Me, I write for a living.
To me, there’s no greater coward than a person who uses the written word to attack someone, then hides behind anonymity because he’s afraid to own up to what he’s written.
And that’s how I feel about the person who spread leaflets around town this weekend accusing a Nevada County Sheriff’s deputy of being responsible for the Fourth of July riot last year at Donner Lake.
It took a lot of gall to accuse the officer who was injured while trying to break up a fight of provoking the riot.
That would have been the fault of the drunken mob which assaulted her, and which kept ambulances and fellow officers from coming to her rescue.
It took a blatant twisting of the facts to refer to the same plainclothes officer, who was there to enforce drinking laws, as an “undercover agent of a police state.”
But, while the person who spread the leaflets might have had gall, and enough intelligence to twist the facts, he or she was lacking one thing – courage.
If you believe in the facts the way you presented them, sign your name to it.
Then it’s a statement.
Otherwise, your little leaflet is nothing more than exceptionally scratchy and uncomfortable toilet paper.
And as for the allegations that “fascism” exists in Truckee? Get off it. Go to a council meeting.
There’s not a much more democratic place than this – unless, of course, you’re drunk and rioting down at the beach.
Propaganda was a key part of fascism in Nazi Germany, and that’s exactly what your leaflet is – anonymous propaganda.
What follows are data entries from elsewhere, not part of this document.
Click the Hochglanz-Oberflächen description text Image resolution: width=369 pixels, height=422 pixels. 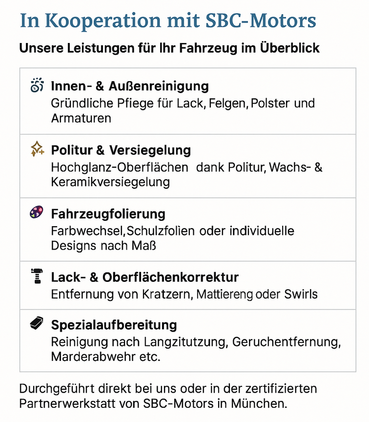[186, 174]
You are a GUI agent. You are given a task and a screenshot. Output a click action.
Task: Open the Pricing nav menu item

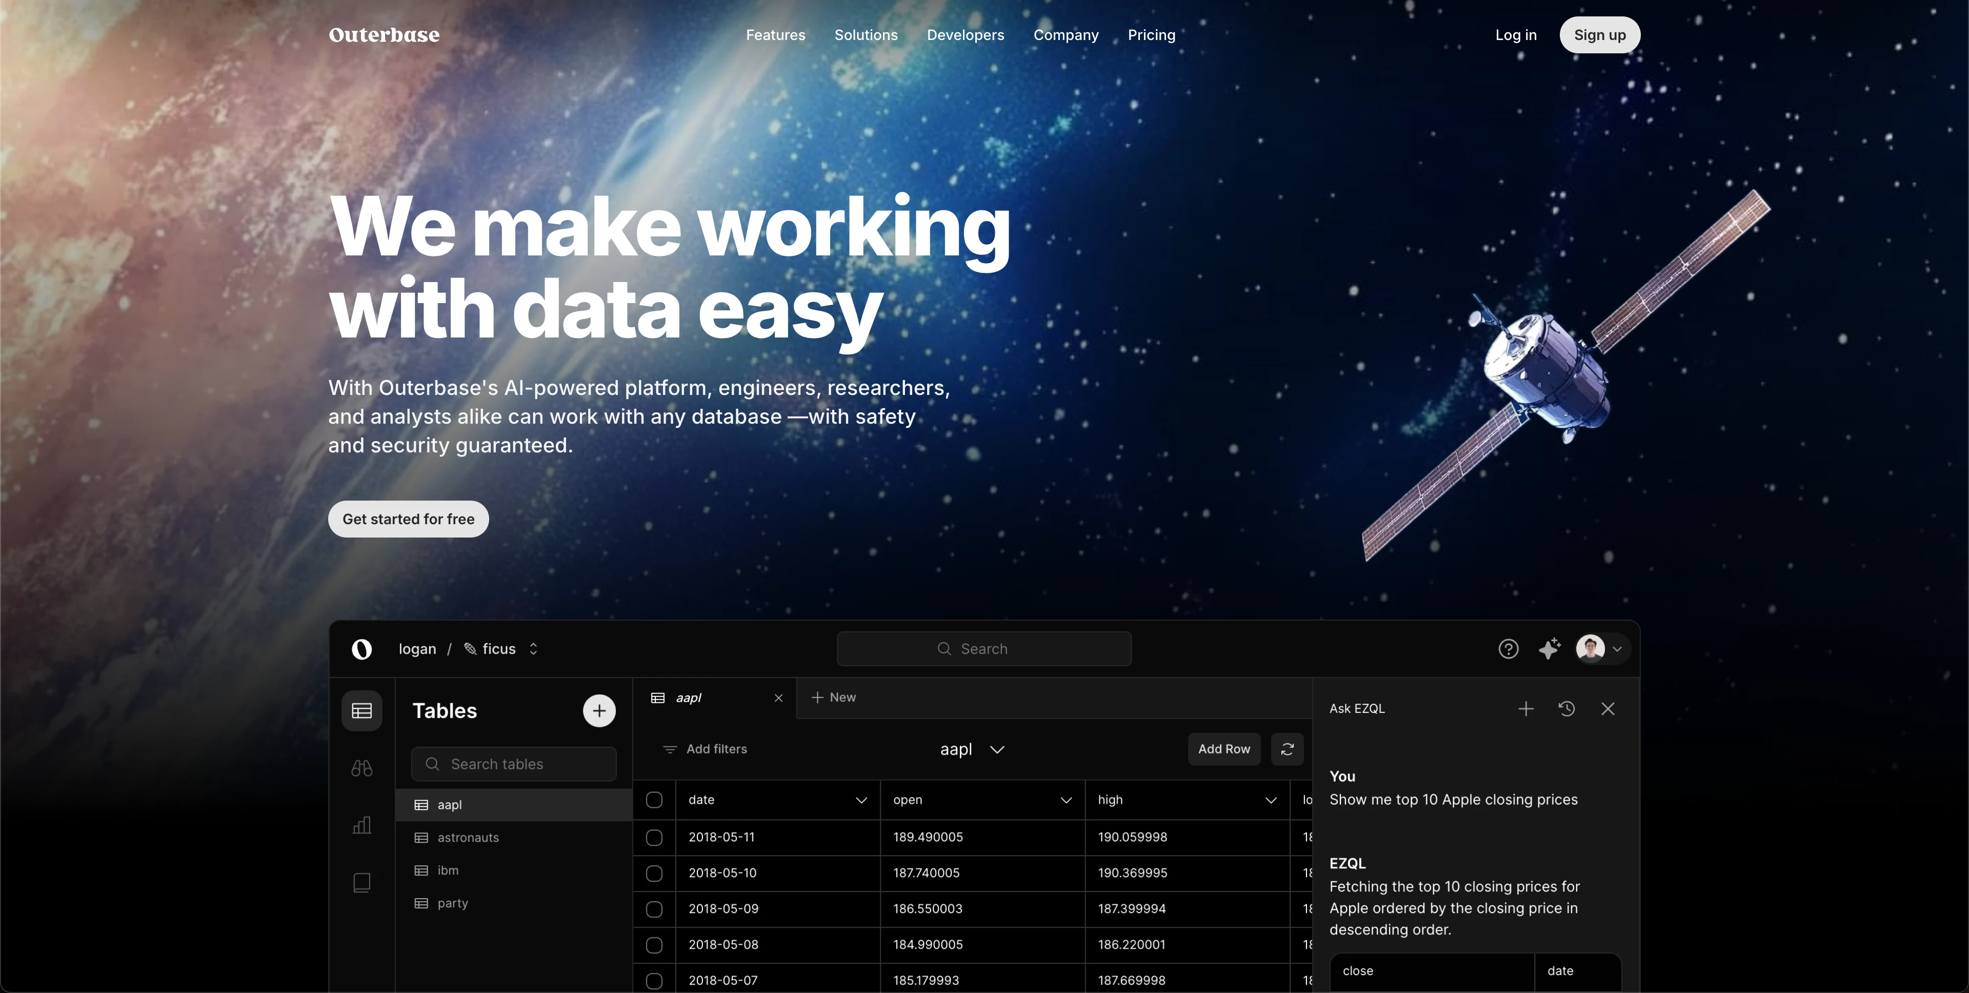(x=1151, y=35)
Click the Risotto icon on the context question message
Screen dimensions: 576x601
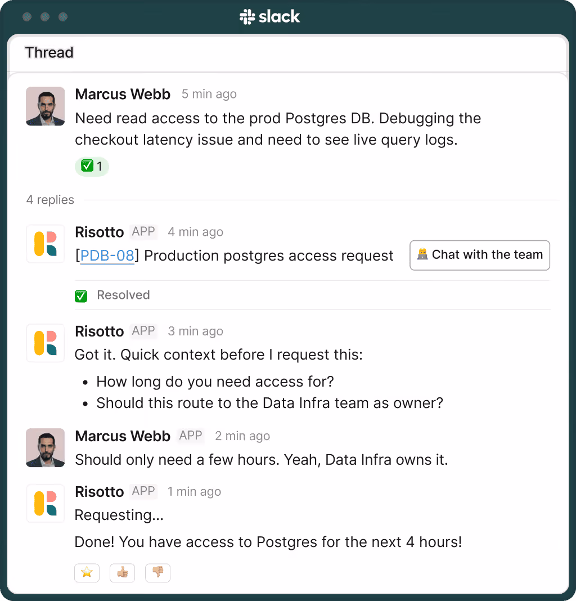[x=45, y=343]
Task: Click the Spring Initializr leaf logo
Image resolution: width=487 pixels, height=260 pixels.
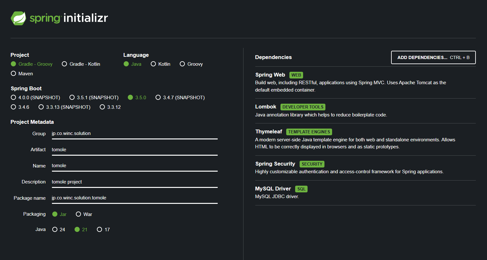Action: click(x=18, y=18)
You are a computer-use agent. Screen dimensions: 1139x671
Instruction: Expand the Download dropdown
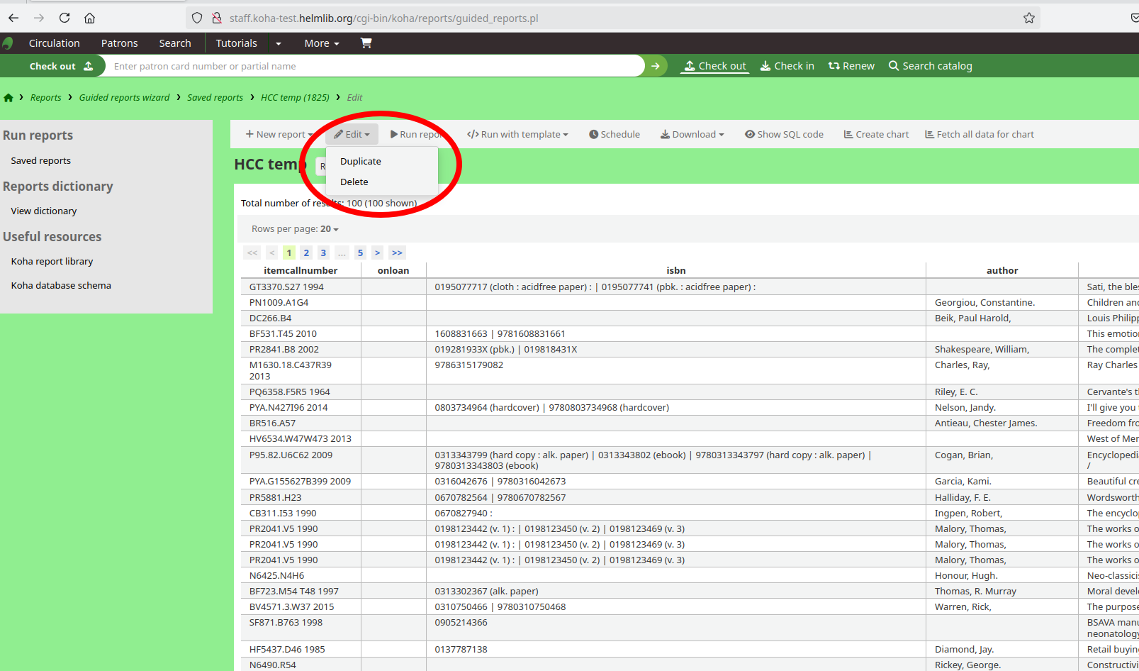point(692,134)
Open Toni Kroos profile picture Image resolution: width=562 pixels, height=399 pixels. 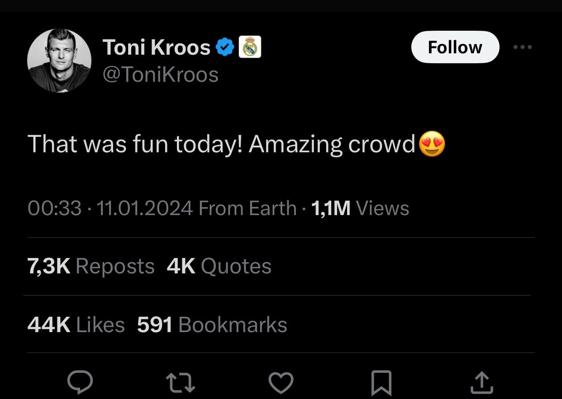(59, 61)
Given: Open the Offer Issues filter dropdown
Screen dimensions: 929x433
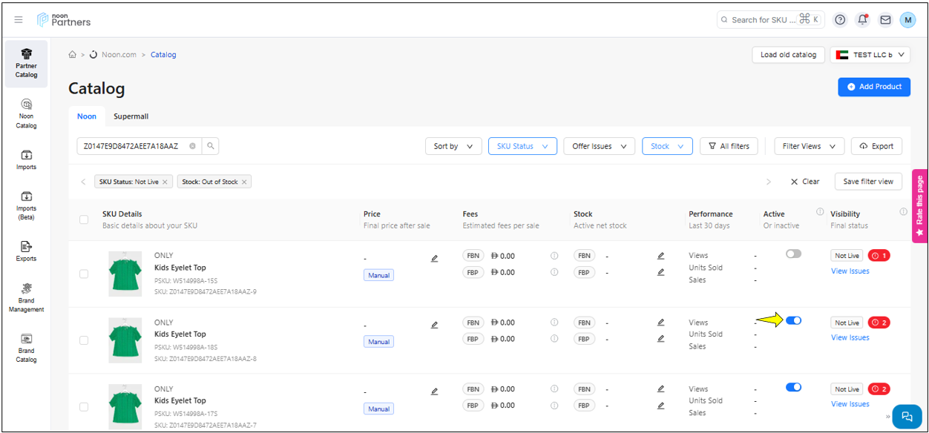Looking at the screenshot, I should 599,146.
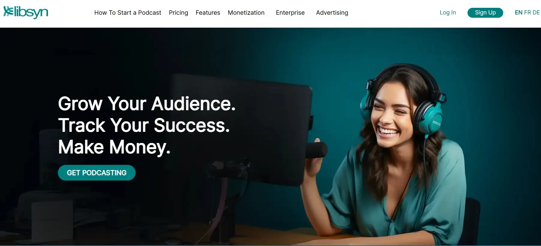541x246 pixels.
Task: Click the Grow Your Audience headline text
Action: [x=147, y=104]
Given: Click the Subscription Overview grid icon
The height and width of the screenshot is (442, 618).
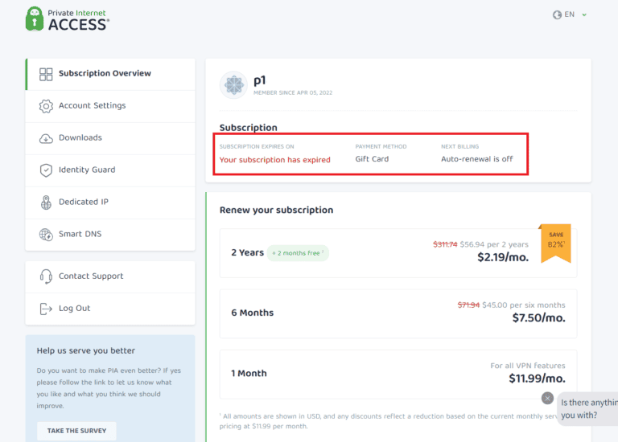Looking at the screenshot, I should [x=46, y=74].
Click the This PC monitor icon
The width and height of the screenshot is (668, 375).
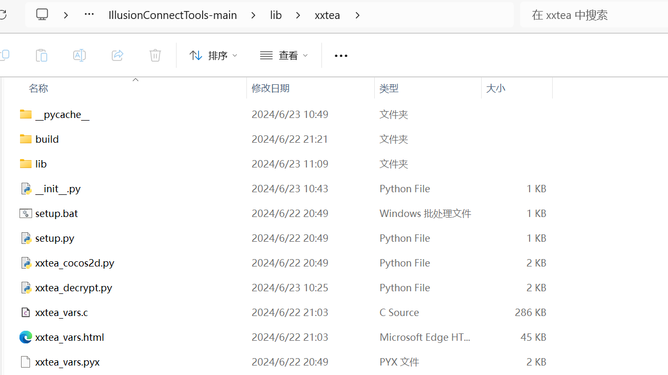pyautogui.click(x=42, y=15)
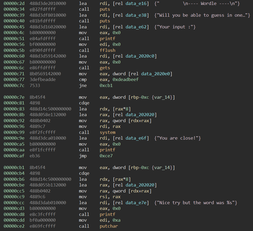Image resolution: width=253 pixels, height=231 pixels.
Task: Jump to the system function call
Action: [107, 132]
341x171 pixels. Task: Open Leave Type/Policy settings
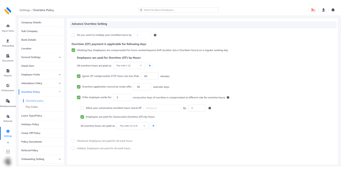click(32, 116)
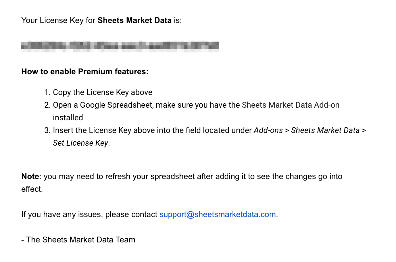Image resolution: width=396 pixels, height=262 pixels.
Task: Click the list number '3.' marker
Action: coord(47,130)
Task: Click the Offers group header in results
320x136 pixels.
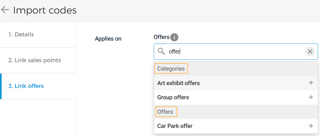Action: (165, 112)
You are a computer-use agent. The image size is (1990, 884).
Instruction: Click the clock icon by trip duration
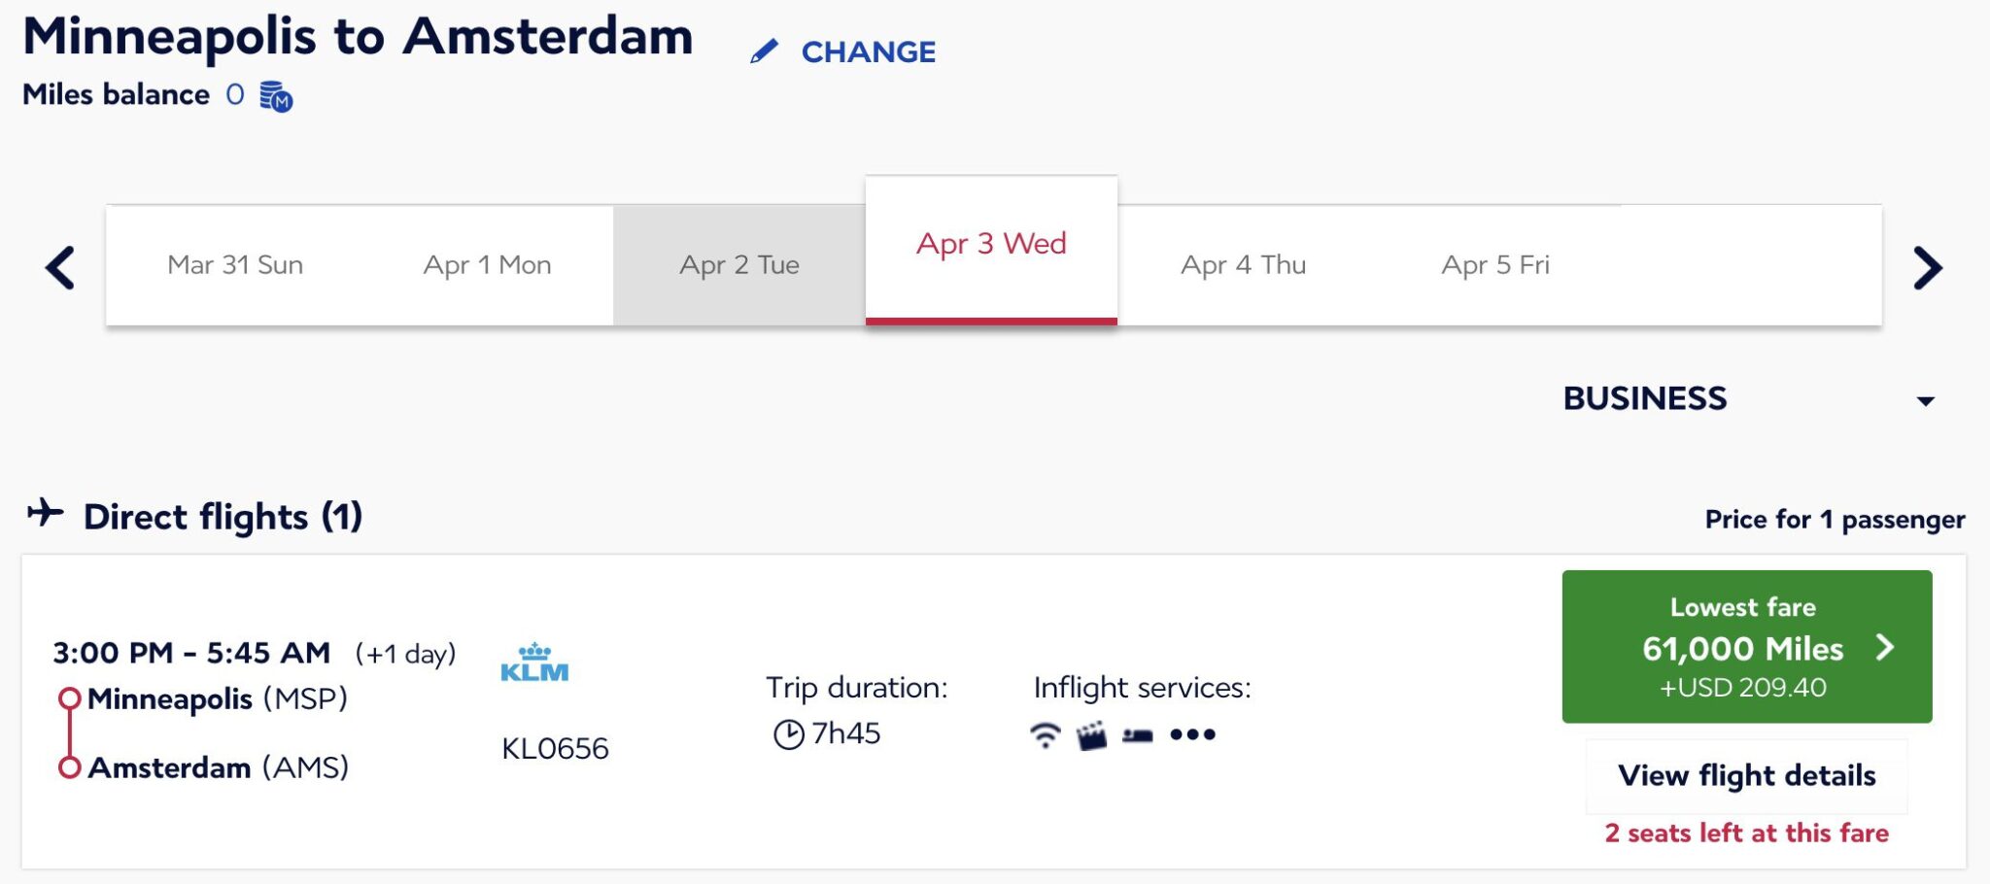tap(788, 734)
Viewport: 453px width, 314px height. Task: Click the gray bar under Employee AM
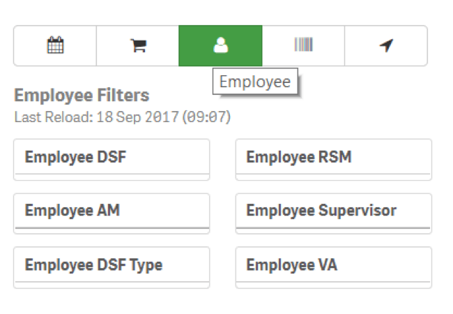[112, 230]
Who’s the fascist now?
The decision not to have fireworks this year came from a number of agencies – Truckee Fire Protection District and Nevada County Sheriff’s Office among them.
Both of those agencies also agreed that it would be possible to have the fireworks at Surprise Stadium, but Tahoe-Truckee Unified School District denied the request.
Nevada County Sheriff’s Office reported an exceptionally peaceful Fourth of July, and, amazingly enough, it was possible to get in and out of the Donner Lake area all day long.
From all accounts, that’s quite different from previous years, and it was a welcome change.
John A. Bayless is the news editor of the Sierra Sun.